- 阅读材料:
>>>>
网络的完整结构展示出来非常大,观感不好。我们不妨看一下论文中的介绍。

Figure 1

CNN architecture

The CNN architecture is adapted from the Resnet architecture37 that has been widely successful across a range of computer vision tasks. It consists of an initial convolution layer followed by 6 residual layers and a final fully connected classification layer — a block diagram can be seen in Fig. 1. The residual layers contain shortcut connections between the input and output of each residual block, allowing for better gradient propagation and stable training (refer to reference 37 for details). Each residual layer contains 4 convolutional layers, so the total depth of the network is 26 layers. The initial convolution layer has 64 convolutional filters, while each of the hidden layers has 100 filters. These architecture hyperparameters were selected via grid search using one training and validation split on the isolate classification task. We also experimented with simple MLP (multi-layer perceptron) and CNN architectures but found that the Resnet-based architecture performed best.

这里说明,所用的 CNN 架构是基于已广泛成功应用于多种计算机视觉任务的 Resnet 架构(参考文献37)进行改进的。它包括一个初始的卷积层,后跟 6 个残差层,以及一个最终的全连接分类层——这一结构在图 1 中有所展示。残差层包含了输入和每个残差块输出之间的快捷连接,这样的设计允许更好的梯度传播和稳定的训练(详细信息请参阅参考文献 37)。每个残差层包含 4 个卷积层,因此整个网络的总深度为 26 层。初始卷积层设有 64 个卷积滤波器,而各隐藏层则各有 100 个滤波器。这些架构超参数是通过网格搜索法选定的,使用的是隔离分类任务上的一个训练和验证分割。我们也尝试过简单的多层感知机(MLP)和 CNN 架构,但发现基于 Resnet 的架构表现最佳。
<<<<
- 提取数据:
>>>>
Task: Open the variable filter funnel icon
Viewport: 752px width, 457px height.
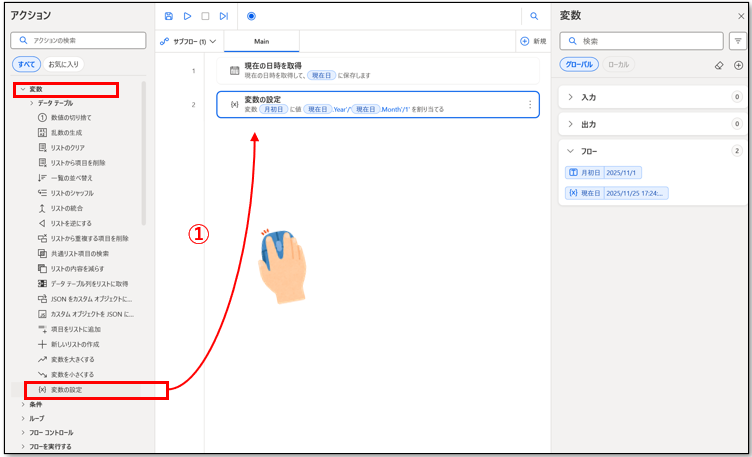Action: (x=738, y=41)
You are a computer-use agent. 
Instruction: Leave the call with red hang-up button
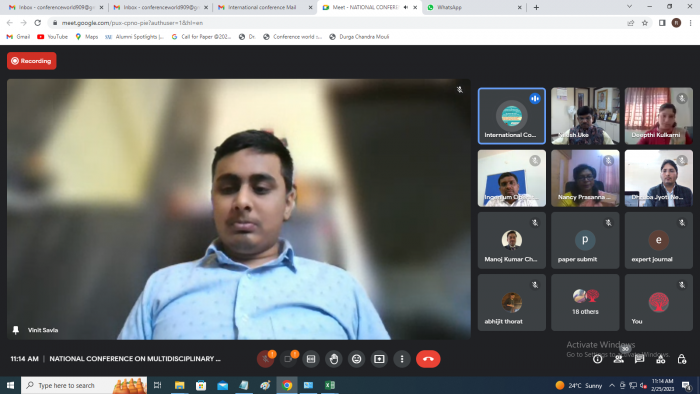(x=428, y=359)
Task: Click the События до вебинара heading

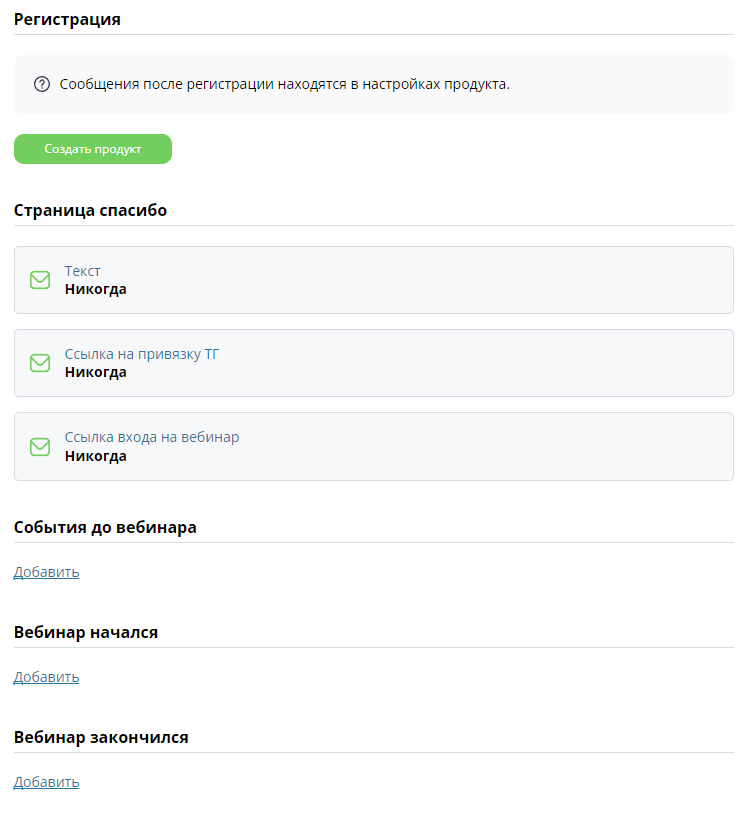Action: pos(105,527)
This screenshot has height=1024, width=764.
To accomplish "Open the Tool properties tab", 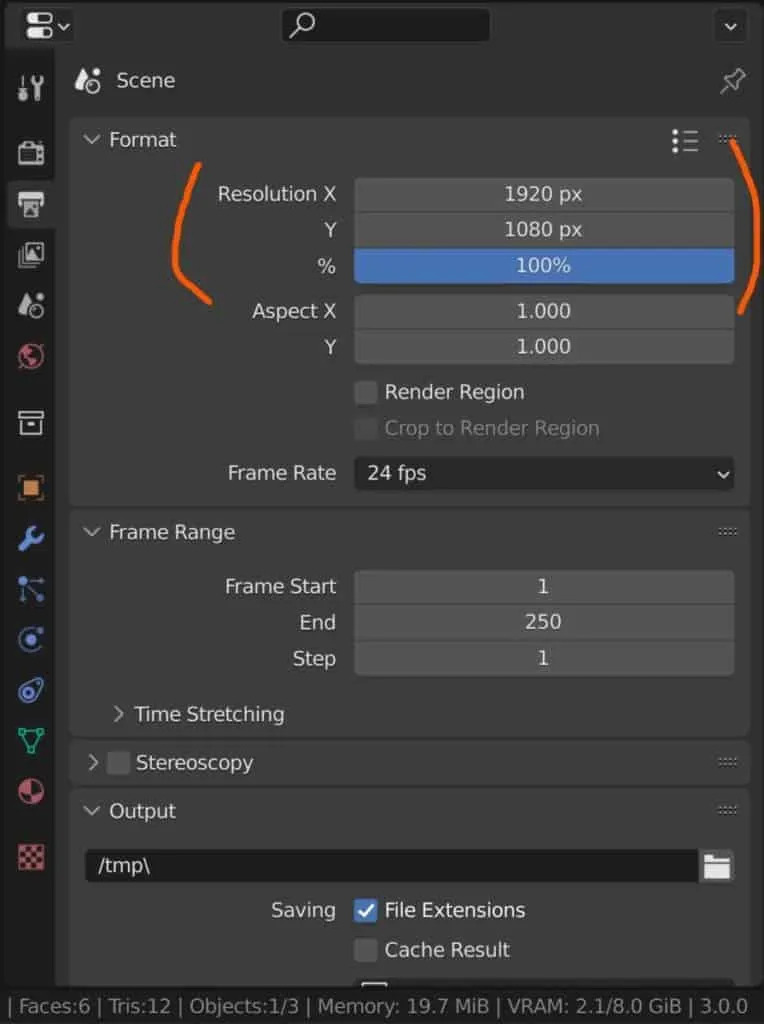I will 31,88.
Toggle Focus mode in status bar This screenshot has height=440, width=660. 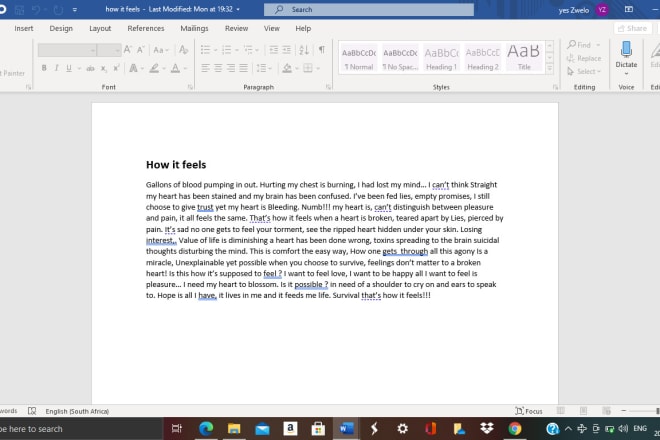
<<<<
>>>>
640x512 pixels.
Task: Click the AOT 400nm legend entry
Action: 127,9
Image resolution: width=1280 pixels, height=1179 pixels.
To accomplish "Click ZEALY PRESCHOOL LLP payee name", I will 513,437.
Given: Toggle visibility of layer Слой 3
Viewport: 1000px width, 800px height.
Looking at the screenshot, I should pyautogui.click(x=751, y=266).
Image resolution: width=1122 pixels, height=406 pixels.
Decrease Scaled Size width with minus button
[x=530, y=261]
<<<<
- 待办任务:
1) 把关于 CNN 架构的这段阅读材料从头到尾一字不差地复述出来。
2) 在条目中找出所有含有字符串"Viewport"的行,并逐行照抄。匹配时区分大小写。

- 书面回答:
1)
网络的完整结构展示出来非常大,观感不好。我们不妨看一下论文中的介绍。

Figure 1

CNN architecture

The CNN architecture is adapted from the Resnet architecture37 that has been widely successful across a range of computer vision tasks. It consists of an initial convolution layer followed by 6 residual layers and a final fully connected classification layer — a block diagram can be seen in Fig. 1. The residual layers contain shortcut connections between the input and output of each residual block, allowing for better gradient propagation and stable training (refer to reference 37 for details). Each residual layer contains 4 convolutional layers, so the total depth of the network is 26 layers. The initial convolution layer has 64 convolutional filters, while each of the hidden layers has 100 filters. These architecture hyperparameters were selected via grid search using one training and validation split on the isolate classification task. We also experimented with simple MLP (multi-layer perceptron) and CNN architectures but found that the Resnet-based architecture performed best.

这里说明,所用的 CNN 架构是基于已广泛成功应用于多种计算机视觉任务的 Resnet 架构(参考文献37)进行改进的。它包括一个初始的卷积层,后跟 6 个残差层,以及一个最终的全连接分类层——这一结构在图 1 中有所展示。残差层包含了输入和每个残差块输出之间的快捷连接,这样的设计允许更好的梯度传播和稳定的训练(详细信息请参阅参考文献 37)。每个残差层包含 4 个卷积层,因此整个网络的总深度为 26 层。初始卷积层设有 64 个卷积滤波器,而各隐藏层则各有 100 个滤波器。这些架构超参数是通过网格搜索法选定的,使用的是隔离分类任务上的一个训练和验证分割。我们也尝试过简单的多层感知机(MLP)和 CNN 架构,但发现基于 Resnet 的架构表现最佳。

2)
Viewport: 752px width, 457px height.
Viewport: 1000px width, 800px height.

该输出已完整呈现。